§ **DATA EXTRACT**:
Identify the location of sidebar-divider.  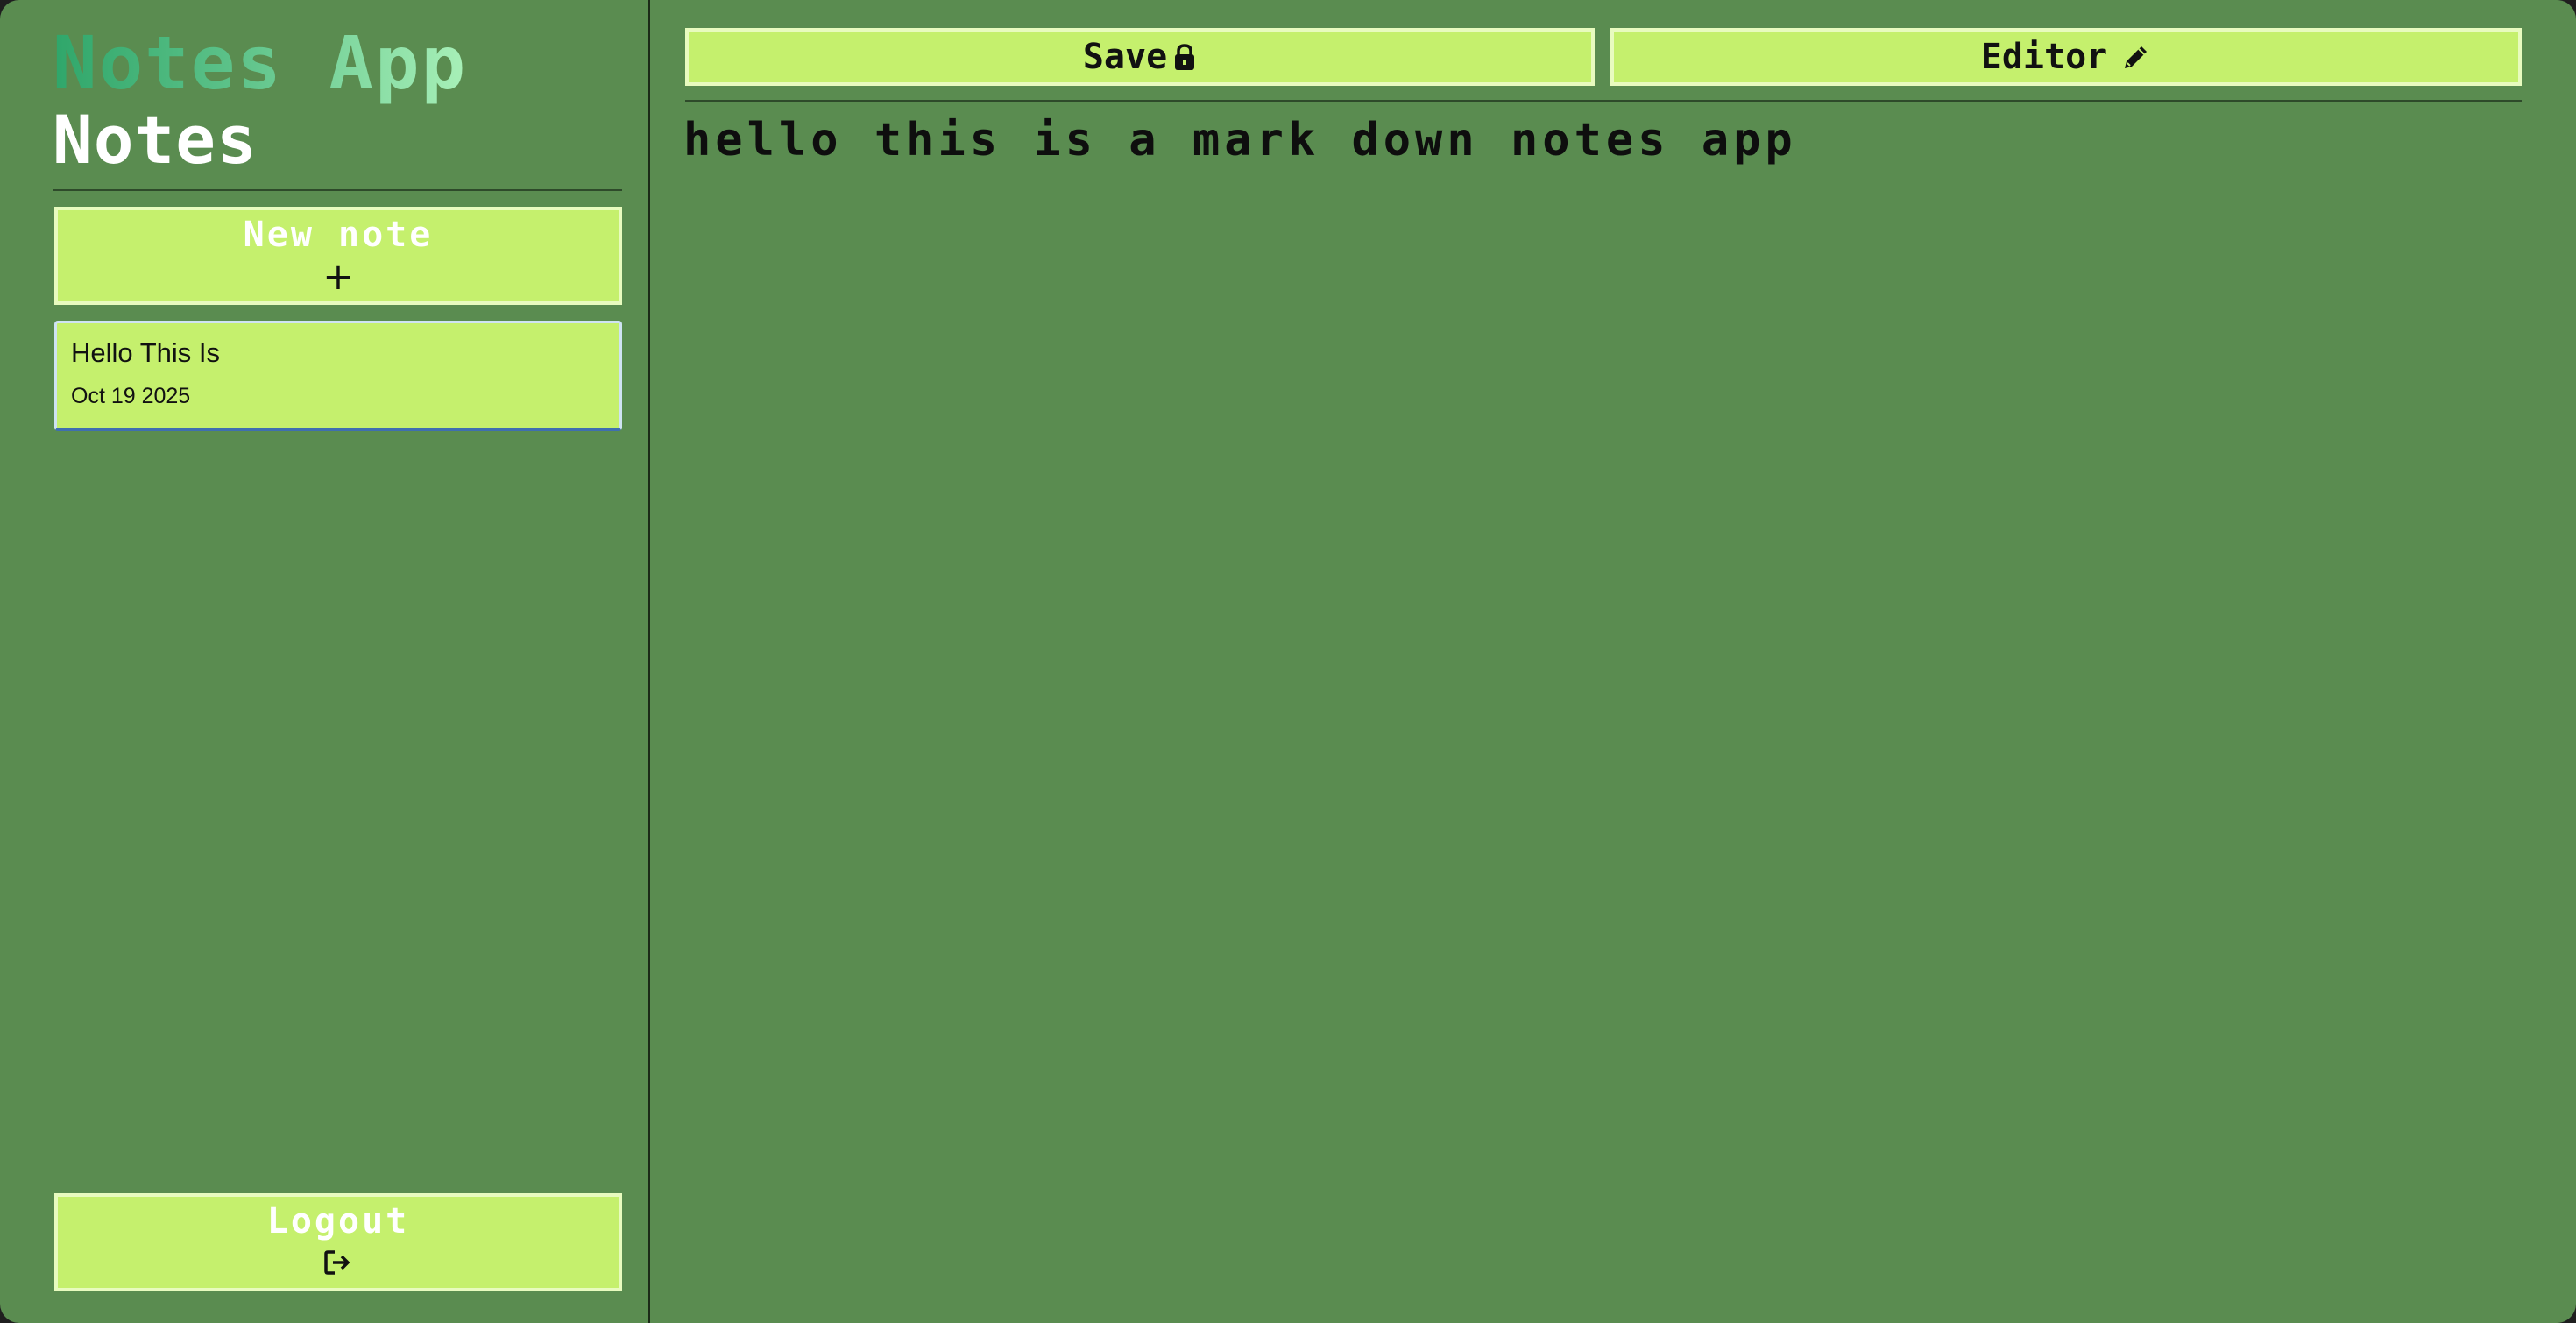
(337, 190).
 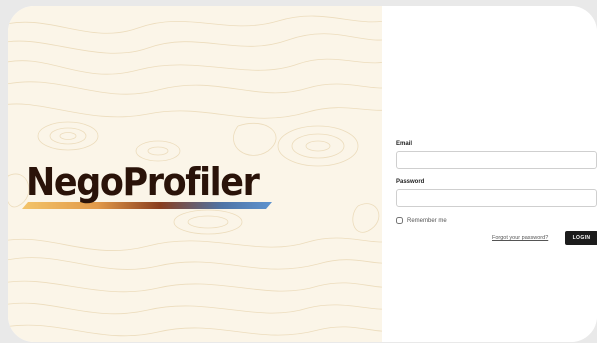 I want to click on login-button: LOGIN, so click(x=581, y=238).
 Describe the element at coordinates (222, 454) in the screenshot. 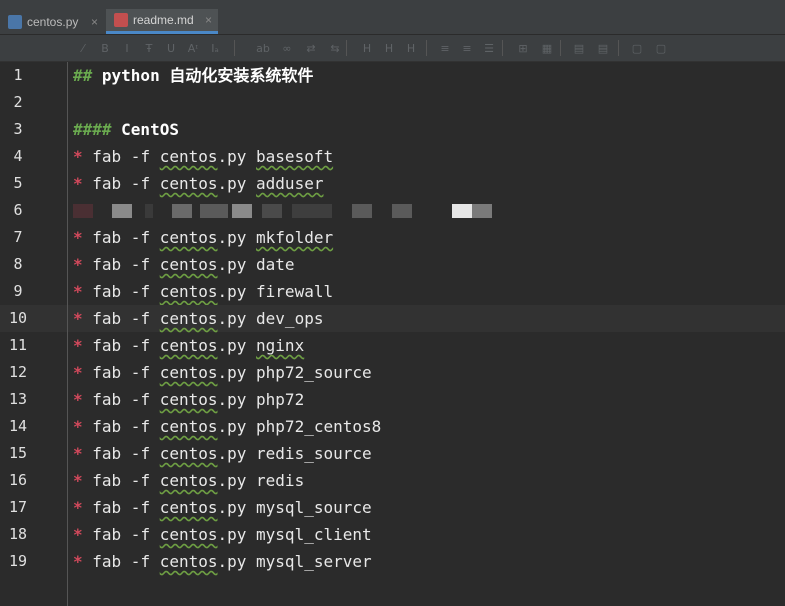

I see `line-content: * fab -f centos.py redis_source` at that location.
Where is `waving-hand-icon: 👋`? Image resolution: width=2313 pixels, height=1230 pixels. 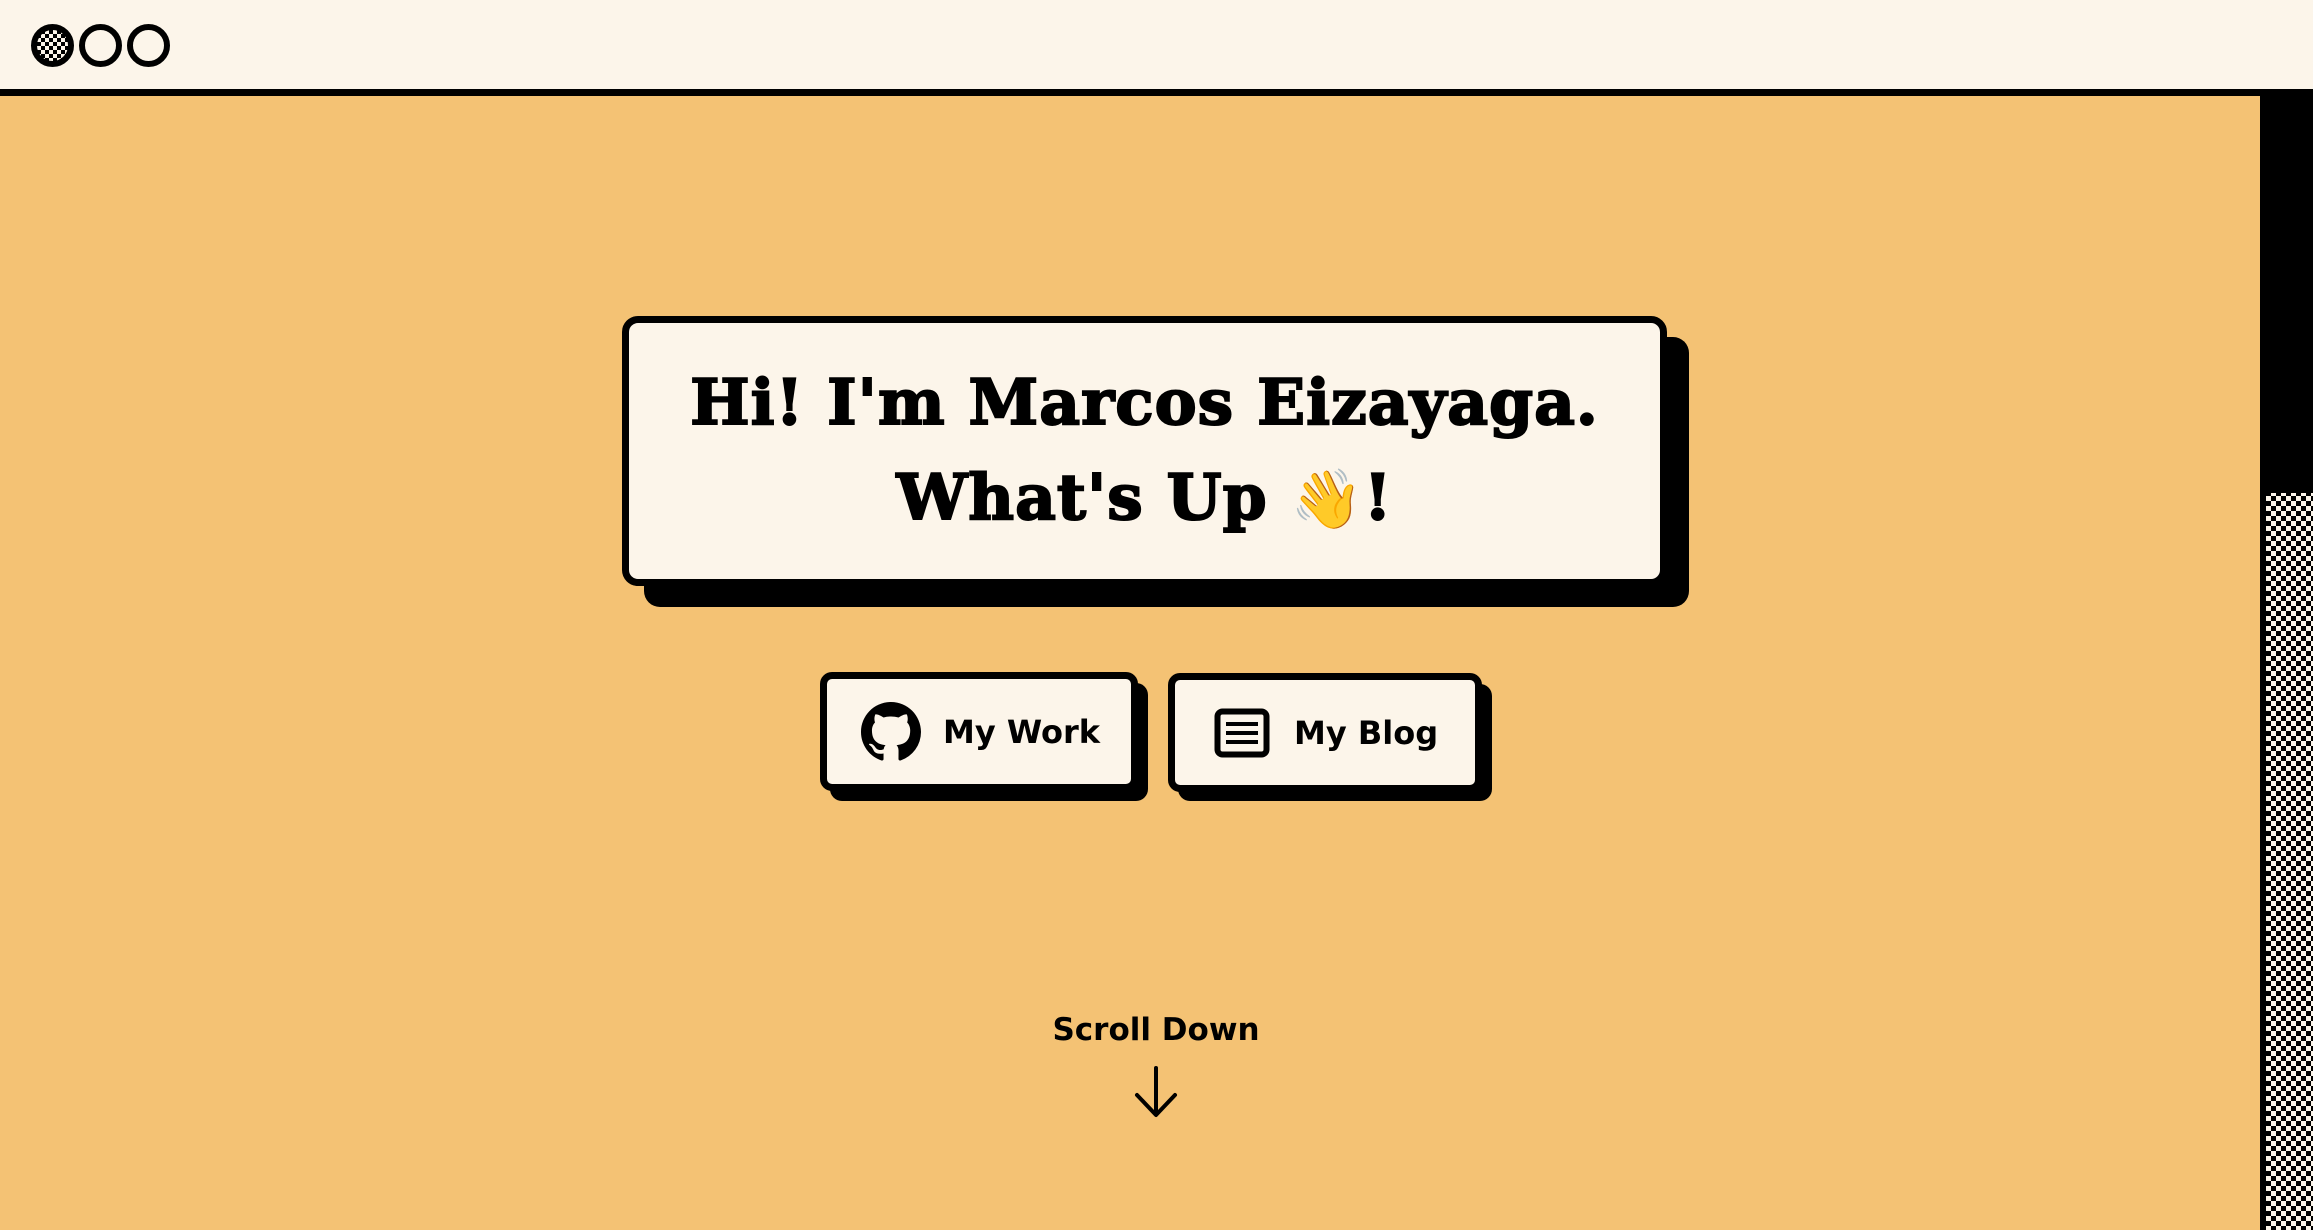
waving-hand-icon: 👋 is located at coordinates (1327, 499).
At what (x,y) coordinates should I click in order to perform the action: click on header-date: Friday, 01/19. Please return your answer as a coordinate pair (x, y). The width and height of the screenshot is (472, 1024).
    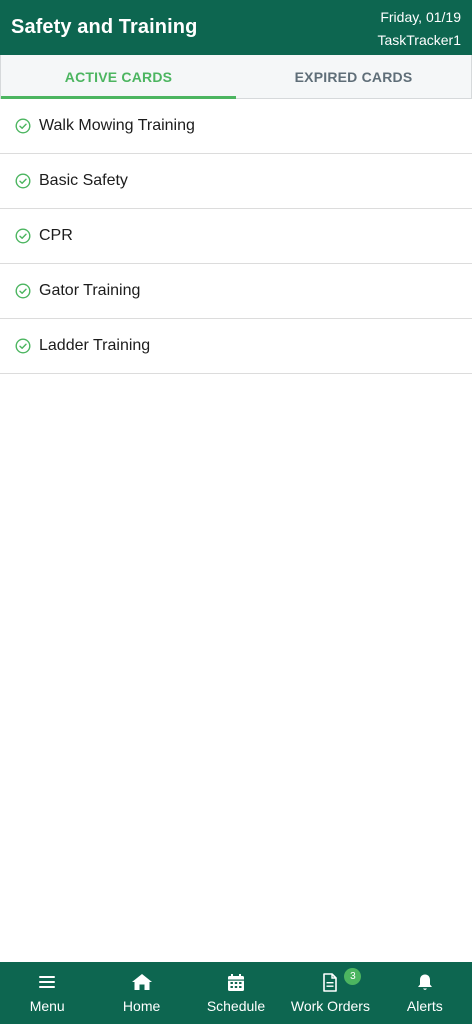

§ **GOAL OF THE EXERCISE**:
Can you repeat the listing word for word from its first line through the line holding "at that location.", both included, leaving out the pictures?

§ **RESPONSE TO THE TASK**:
Identify the location of sidebar-divider.  
(337, 190).
  I want to click on login-button: LOGIN, so click(x=581, y=238).
 Describe the element at coordinates (222, 454) in the screenshot. 

I see `line-content: * fab -f centos.py redis_source` at that location.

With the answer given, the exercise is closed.